2008-03-27: Tusk: nie zamierzam brać udziału w ceremonii otwarcia olimpiady w Pekinie

czwartek, 27 marca 2008


"Nie zamierzam brać udziału w ceremonii otwarcia igrzysk olimpijskich w Pekinie" – powiedział "Dziennikowi" premier Donald Tusk. Jest on pierwszym szefem europejskiego rządu, składającym taką deklarację po aktach przemocy, których dopuszcza się rząd Chin w Tybecie.

"Polska jest średnim krajem, nie bije się o pierwszeństwo, ale już kilka dni wcześniej powiedziałem: obecność polityków na inauguracji olimpiady wydaje mi się niestosowna. Ja nie przewiduję wyjazdu na olimpiadę" - mówił Tusk.

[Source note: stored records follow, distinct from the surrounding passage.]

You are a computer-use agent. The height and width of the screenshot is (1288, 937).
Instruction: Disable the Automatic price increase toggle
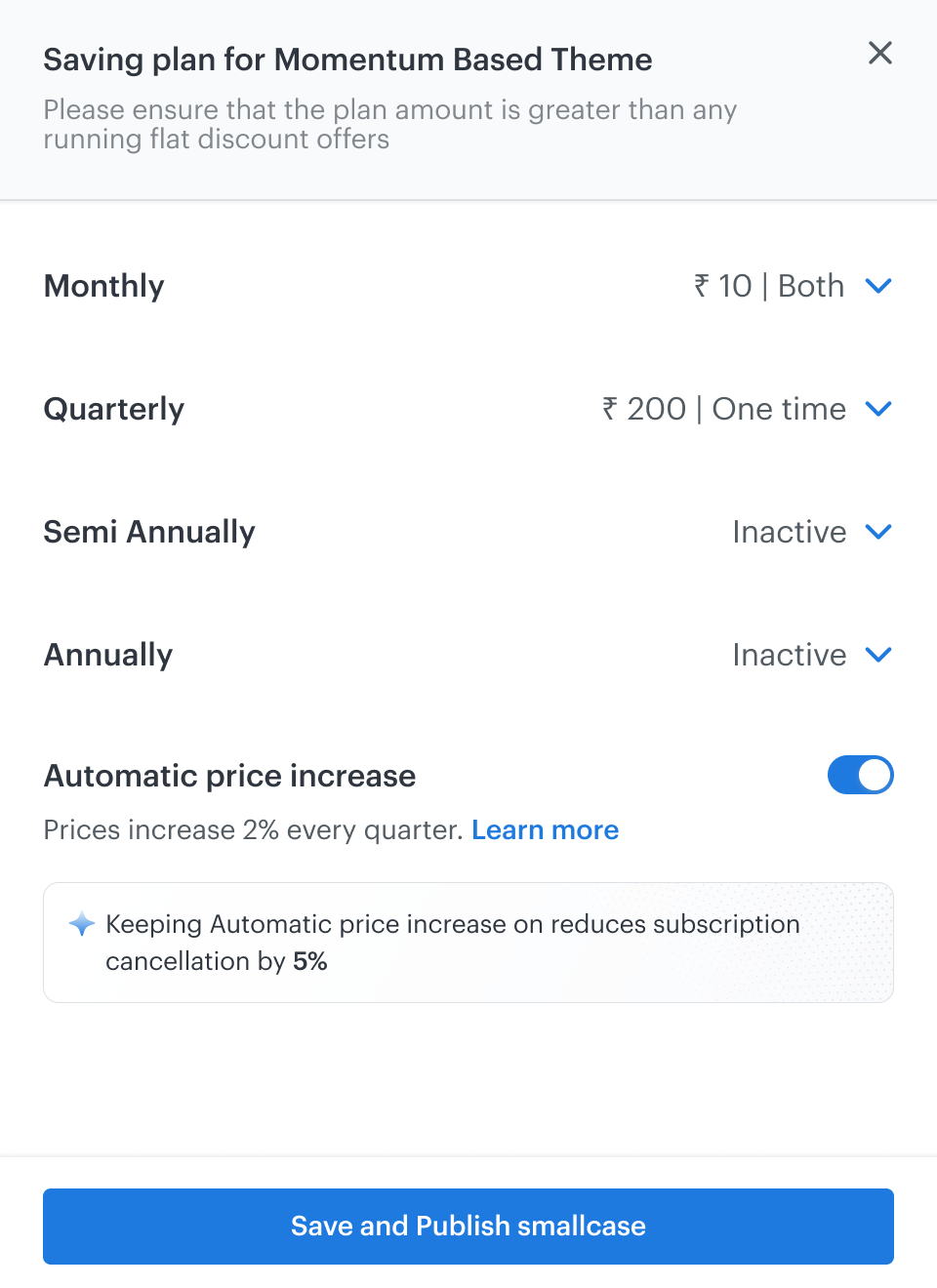[860, 776]
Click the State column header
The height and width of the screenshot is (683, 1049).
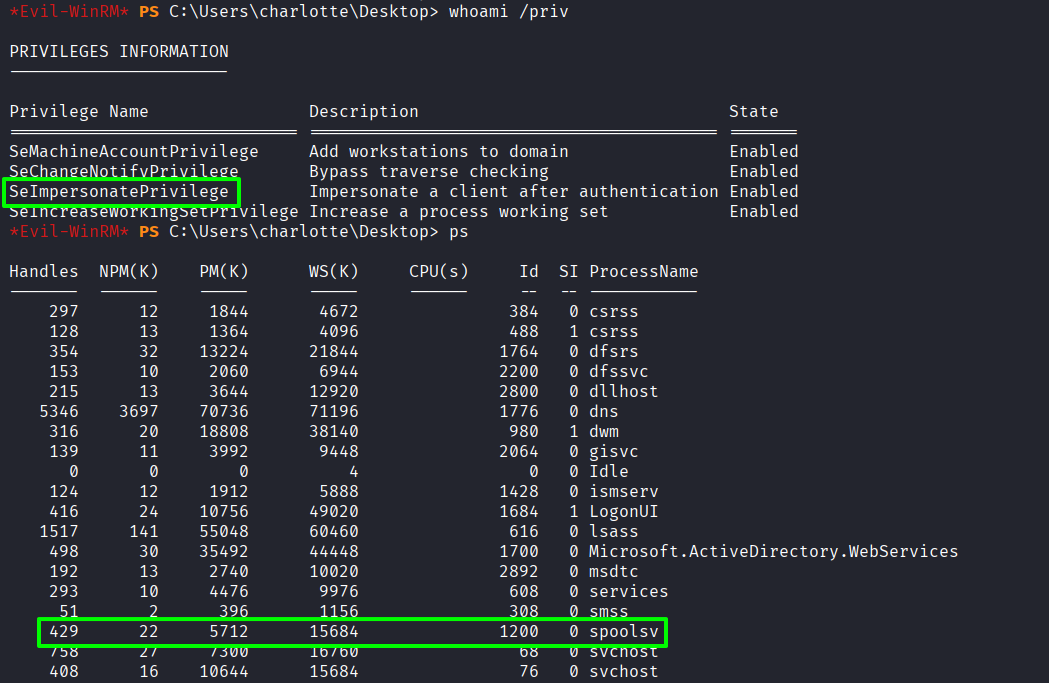click(754, 111)
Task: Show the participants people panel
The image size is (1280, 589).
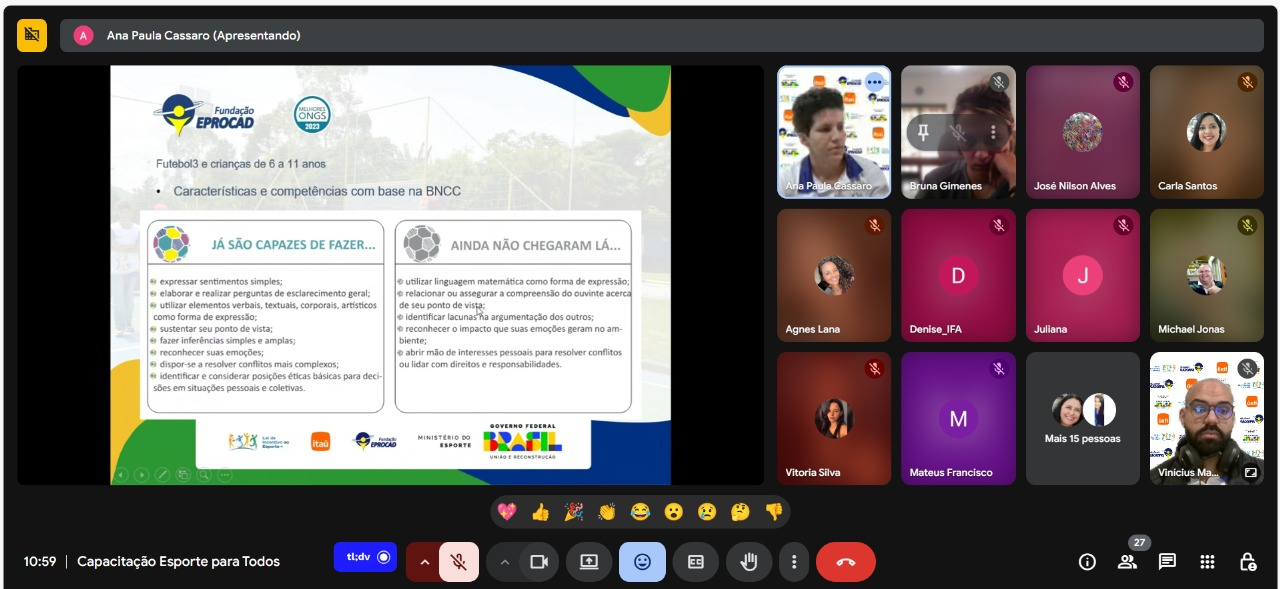Action: point(1127,562)
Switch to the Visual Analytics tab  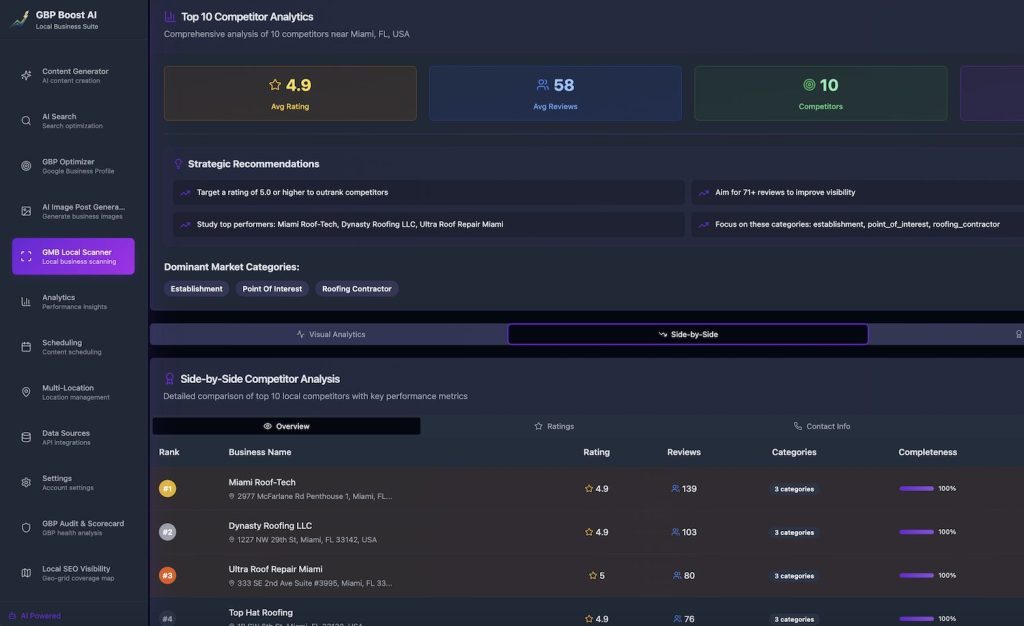330,334
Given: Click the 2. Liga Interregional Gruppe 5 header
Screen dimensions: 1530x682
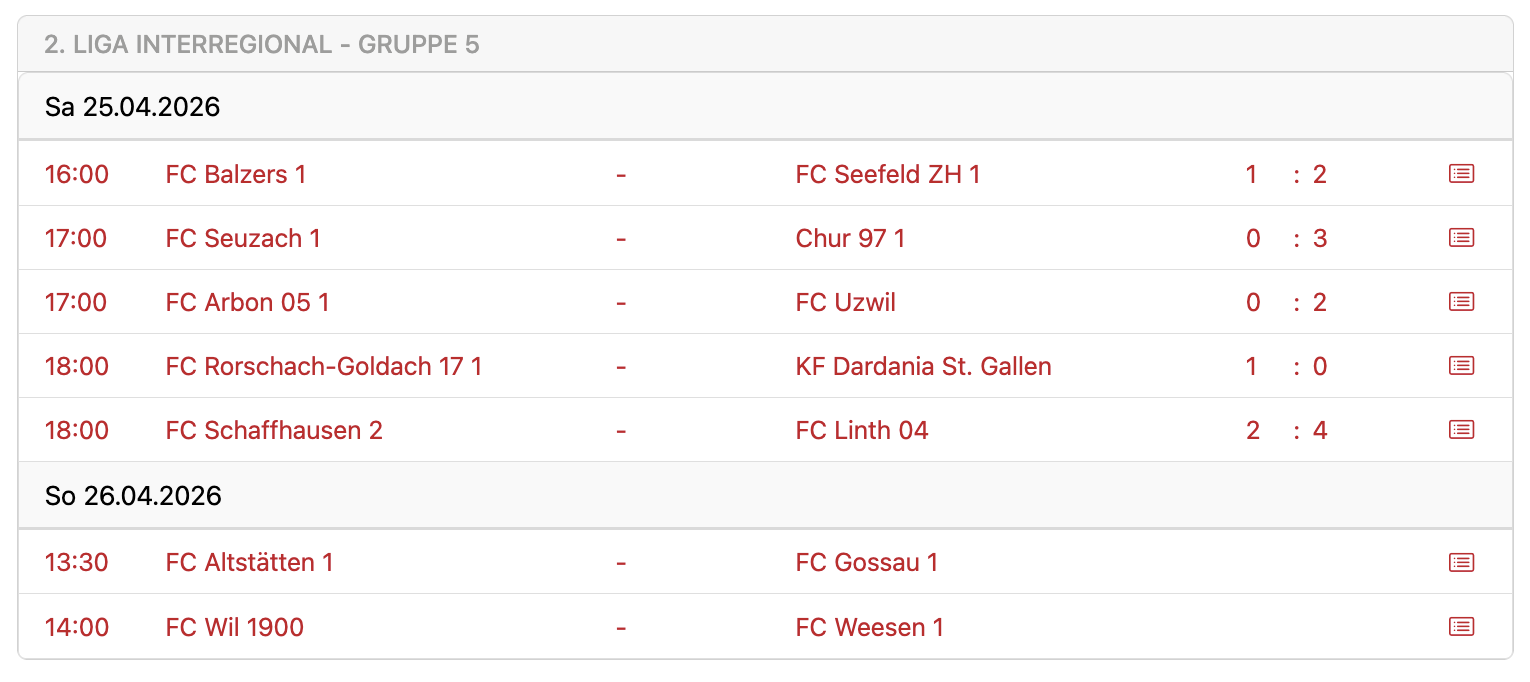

Jak dowiedział się "Dziennik", Polska rozważa również inicjatywę dyplomatyczną, która skłoni Unię Europejską do zajęcia stanowiska w tej sprawie. "Chcemy wzbudzić większe zainteresowanie tym problemem" - przyznał wiceminister spraw zagranicznych Ryszard Sznepf.

Wczoraj prezydent Francji Nicolas Sarkozy oficjalnie zapowiedział, iż nie wyklucza bojkotu ceremonii otwarcia igrzysk, jeżeli władze Chin nie zaprzestaną aktów przemocy.

Decyzja nie jest łatwa, gdyż władze Chin ostrzegły, że w grę wchodzą wielomiliardowe kontrakty Unii z Pekinem. Mimo to Sarkozy pytany o możliwość odwołania udziału w inauguracji zawodów powiedział, że "wszystkie opcje są możliwe. Moje ostateczne stanowisko uzależniam od odpowiedzi, jakiej udzielą w najbliższym czasie chińskie władze na nasz postulat".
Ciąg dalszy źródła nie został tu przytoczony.